Solvers

Proximal-Gradient

copt.minimize_proximal_gradient(fun, x0[, …])

Proximal gradient descent.

The proximal-gradient method [BT2009], [N2013] is a method to solve problems of the form

\[\argmin_{\bs{x} \in \mathbb{R}^d} f(\bs{x}) + g(\bs{x})\]

where $f$ is a differentiable function for which we have access to its gradient and $g$ is a potentially non-smooth function for which we have access to its proximal operator.

References

BT2009

Beck, Amir, and Marc Teboulle. “Gradient-based algorithms with applications to signal recovery.” Convex optimization in signal processing and communications (2009)

N2013

Nesterov, Yu. “Gradient methods for minimizing composite functions.” Mathematical Programming 140.1 (2013): 125-161.
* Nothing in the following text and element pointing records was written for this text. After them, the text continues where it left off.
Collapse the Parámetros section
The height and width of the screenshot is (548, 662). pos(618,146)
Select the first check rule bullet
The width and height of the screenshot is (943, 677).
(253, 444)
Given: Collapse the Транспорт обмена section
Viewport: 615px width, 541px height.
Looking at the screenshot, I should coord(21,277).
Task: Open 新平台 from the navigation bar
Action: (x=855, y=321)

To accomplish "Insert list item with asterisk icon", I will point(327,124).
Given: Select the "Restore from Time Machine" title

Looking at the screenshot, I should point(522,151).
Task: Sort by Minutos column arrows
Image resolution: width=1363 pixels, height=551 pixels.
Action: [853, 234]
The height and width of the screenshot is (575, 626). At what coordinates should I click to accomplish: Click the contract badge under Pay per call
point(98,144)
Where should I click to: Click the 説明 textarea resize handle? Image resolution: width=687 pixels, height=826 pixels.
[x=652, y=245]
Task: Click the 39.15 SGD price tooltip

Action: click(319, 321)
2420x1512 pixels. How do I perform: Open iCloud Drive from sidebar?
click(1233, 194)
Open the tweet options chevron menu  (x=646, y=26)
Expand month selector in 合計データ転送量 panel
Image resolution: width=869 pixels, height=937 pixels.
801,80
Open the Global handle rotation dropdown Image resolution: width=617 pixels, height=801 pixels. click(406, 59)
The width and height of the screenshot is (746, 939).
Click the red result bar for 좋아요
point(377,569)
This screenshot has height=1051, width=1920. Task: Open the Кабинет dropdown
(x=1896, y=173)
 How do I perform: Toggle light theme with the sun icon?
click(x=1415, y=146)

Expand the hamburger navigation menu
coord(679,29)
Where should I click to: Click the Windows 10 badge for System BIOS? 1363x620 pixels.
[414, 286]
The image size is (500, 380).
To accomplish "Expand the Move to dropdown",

Primal-dual hybrid gradient

copt.minimize_primal_dual(f_grad, x0[, …])

Primal-dual hybrid gradient splitting method.

The primal-dual hybrid gradient method [C2013] [V2013] [CP2016] is a method to solve problems of the form

\[\argmin_{\bs{x} \in \mathbb{R}^d} f(\bs{x}) + g(\bs{x}) + h(\bs{A}\bs{x})\]

where $f$ is a differentiable function for which we have access to its gradient and $g$ and $h$ are potentially non-smooth functions for which we have access to their proximal operator.

References

C2013

Condat, Laurent. “A primal–dual splitting method for convex optimization involving Lipschitzian, proximable and linear composite terms.” Journal of Optimization Theory and Applications 158.2 (2013): 460-479.

V2013

Vũ, Bằng Công. “A splitting algorithm for dual monotone inclusions involving cocoercive operators.” Advances in Computational Mathematics 38.3 (2013)

CP2016

Chambolle, Antonin, and Thomas Pock. “An introduction to continuous optimization for imaging.” Acta Numerica 25 (2016)

Three-operator splitting

copt.minimize_three_split(f_grad, x0[, …])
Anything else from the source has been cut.